Miranda Stevens-Miller of It's Time

I remember the first time we held a vigil for victims of anti-transgender hatred. It was five years ago. We held it just around the corner. At seven in the morning we gathered at the foot of the Picasso in Daley Center Plaza. I remember it well. It was a foggy morning, a real pea souper; crowds of people were coming to work. Some of you were there.

We were there because Christian Paige had been brutally murdered. It was gruesome. I won't go into the details, but let's just call it overkill. How many times can they kill one person? They tried to obliterate her. They never found her killers.

That's why we were there that day. We couldn't let them obliterate Christian Paige. We couldn't let her life just be another statistic. She was a real person, and that is what we honored at the vigil.

Christian Paige had hopes and aspirations. She was a performer. She came to Chicago from Nashville with hopes of winning the Miss Continental contest. She loved people and people loved her right back. She loved to see people laugh and smile. She enjoyed life.

When Christian was killed, the Remembering Our Dead project had not yet started. Five years later, there are over 200 names inscribed on the walls of that cyber-memorial. Names of over 200 beautiful, warm, wonderful people. People just like Christian Paige, who had friends, who had family, who had community that cared about them.

Two hundred people, whose lives were ended way too soon, in hate crimes, in violence, in terror. Because of their gender. They tried to obliterate them too. And that's why we're here tonight.

**Set problem**
Copy word for word everything in the vigil speech from "We were there because" down to "at the vigil.". You won't need the lines placed after the vigil speech.

**Recorded data**

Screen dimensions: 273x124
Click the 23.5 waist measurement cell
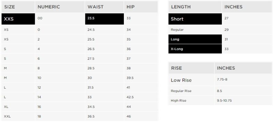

**Correct answer**
We were there because Christian Paige had been brutally murdered. It was gruesome. I won't go into the details, but let's just call it overkill. How many times can they kill one person? They tried to obliterate her. They never found her killers.

That's why we were there that day. We couldn't let them obliterate Christian Paige. We couldn't let her life just be another statistic. She was a real person, and that is what we honored at the vigil.